Top of Records for processing

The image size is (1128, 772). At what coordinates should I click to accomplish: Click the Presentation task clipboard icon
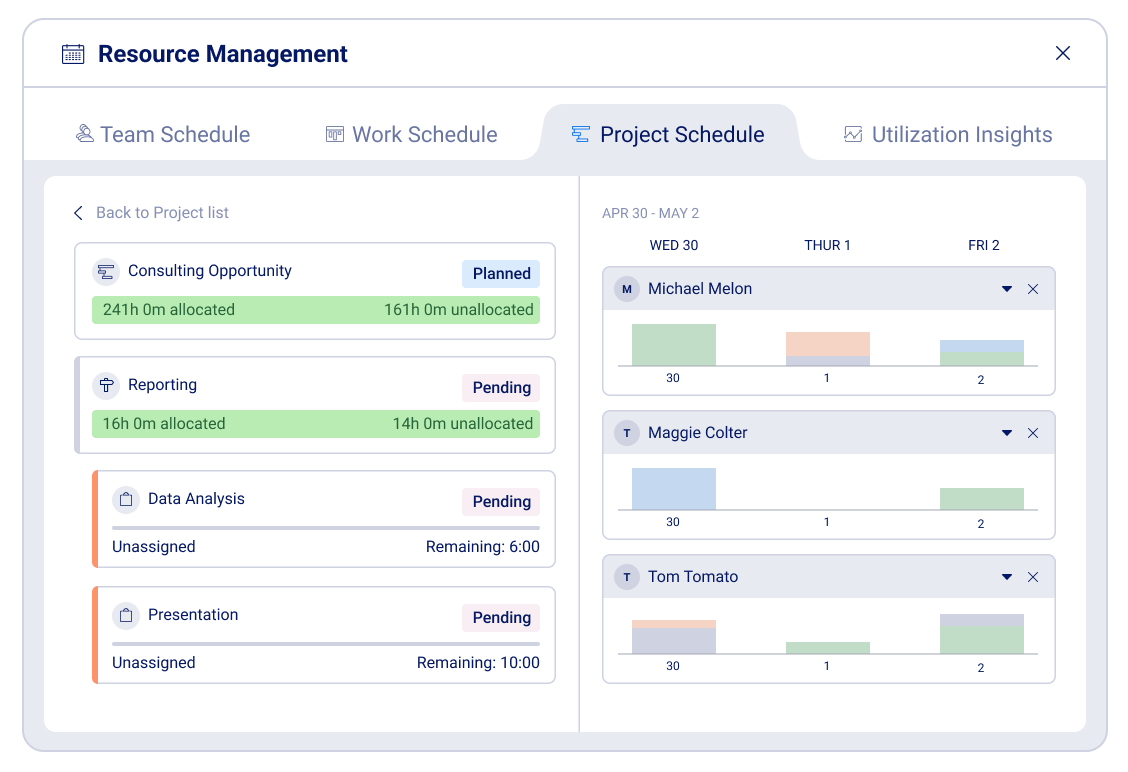click(x=126, y=615)
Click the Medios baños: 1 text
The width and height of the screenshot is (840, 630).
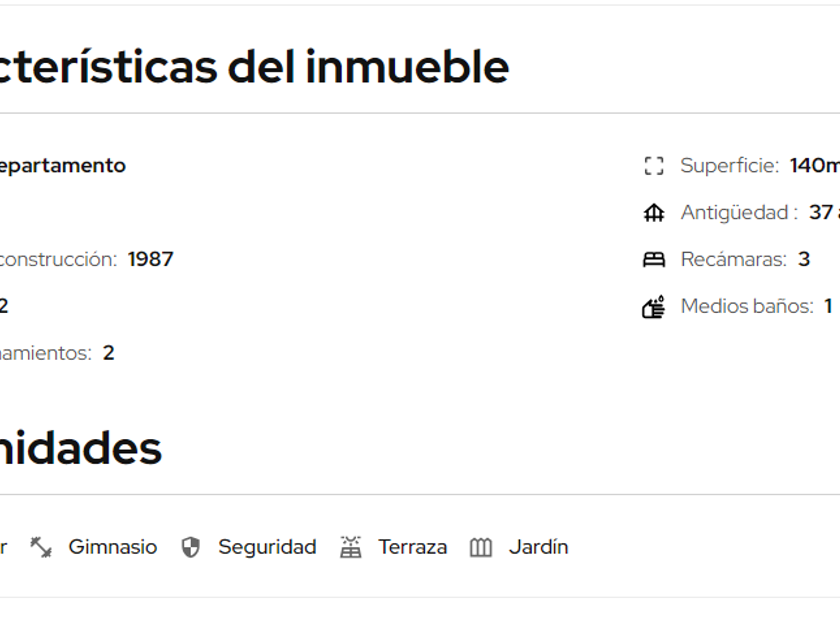(x=756, y=307)
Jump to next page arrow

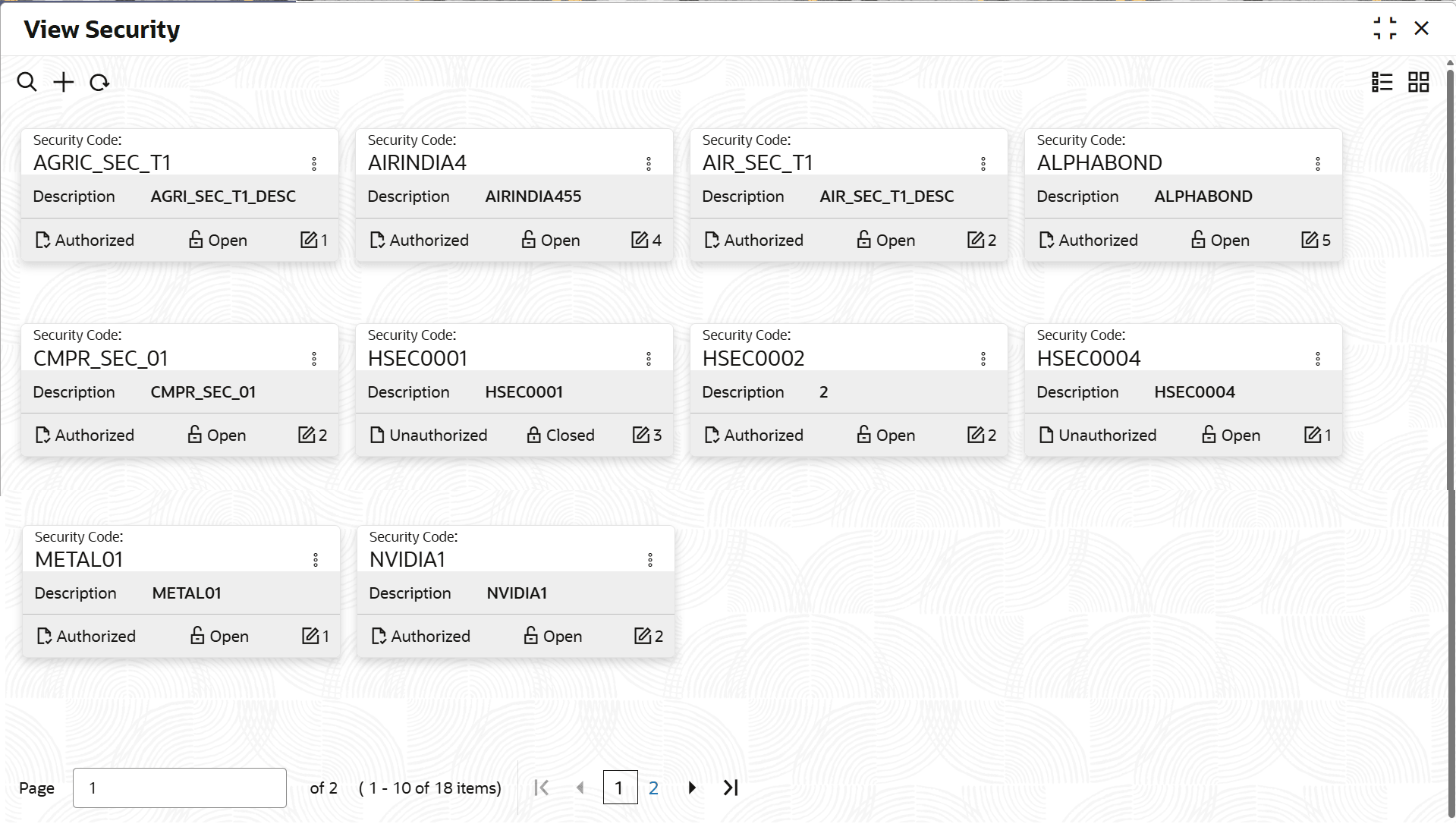click(692, 788)
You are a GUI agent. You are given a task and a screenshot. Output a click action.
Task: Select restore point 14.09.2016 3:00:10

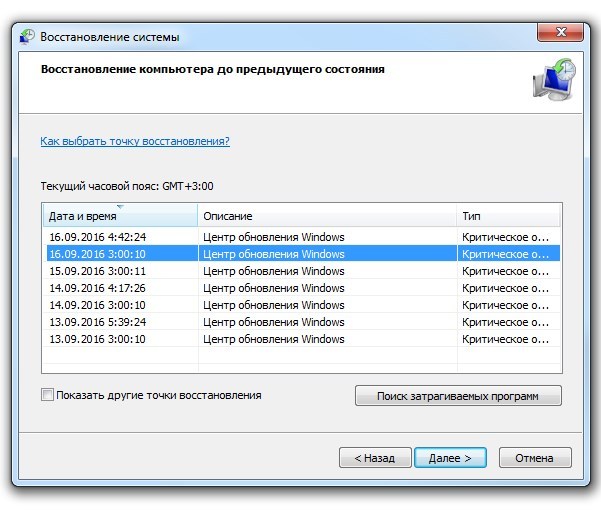click(97, 305)
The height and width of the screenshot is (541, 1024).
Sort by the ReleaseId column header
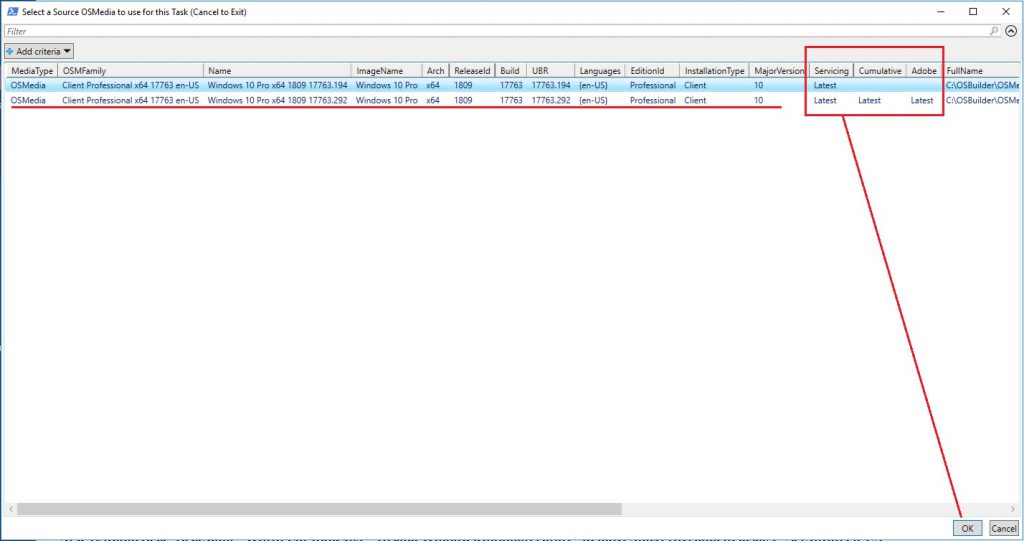(472, 71)
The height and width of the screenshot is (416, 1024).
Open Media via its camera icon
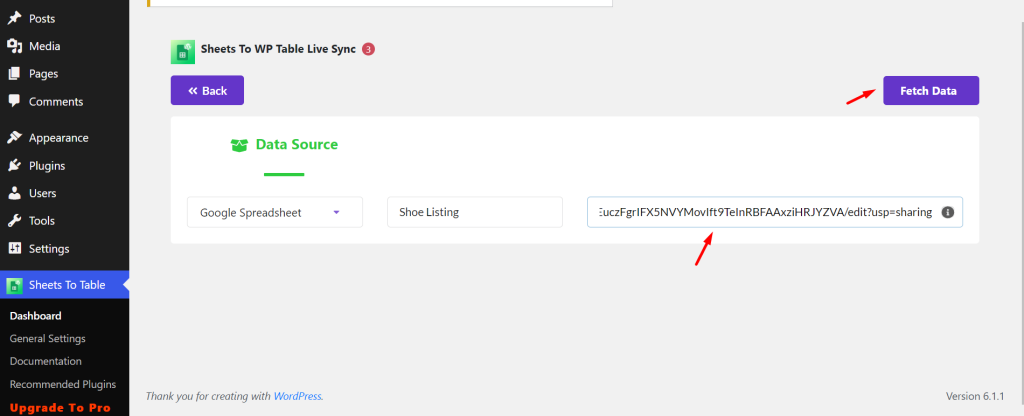point(14,46)
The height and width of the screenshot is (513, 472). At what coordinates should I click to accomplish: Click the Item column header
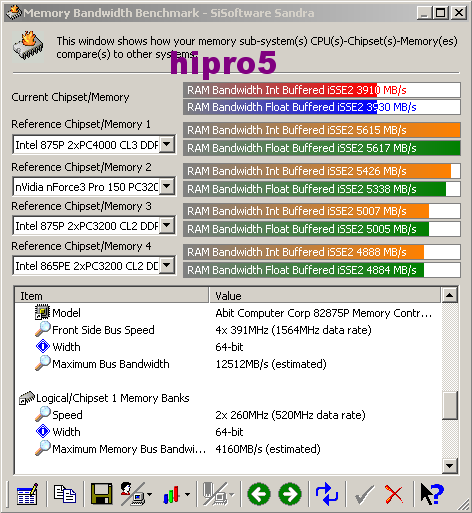112,296
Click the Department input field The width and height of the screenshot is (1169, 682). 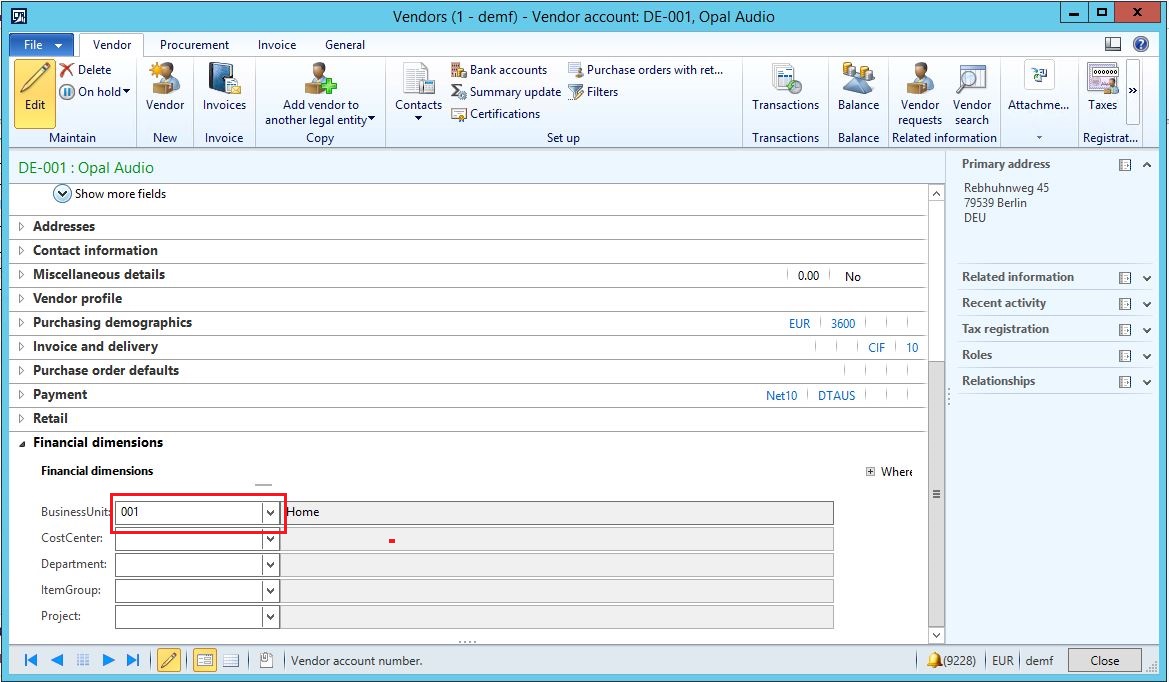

Bottom of Records for processing

### Directions for this task
The records above should be returned word for word, with every picture left out.

### Reply to the task
The image size is (1128, 772). At what coordinates should I click to accomplish: Click the Presentation task clipboard icon
click(x=126, y=615)
Click the Medios baños: 1 text
The width and height of the screenshot is (840, 630).
(x=756, y=307)
Jump to next page arrow

click(692, 788)
You are a GUI agent. You are given a task and a screenshot. Output a click action.
Task: Select restore point 14.09.2016 3:00:10

click(97, 305)
The height and width of the screenshot is (541, 1024).
Sort by the ReleaseId column header
(472, 71)
The height and width of the screenshot is (416, 1024).
Open Media via its camera icon
point(14,46)
The height and width of the screenshot is (513, 472). At what coordinates should I click to accomplish: Click the Item column header
112,296
Click the Department input field The width and height of the screenshot is (1169, 682). 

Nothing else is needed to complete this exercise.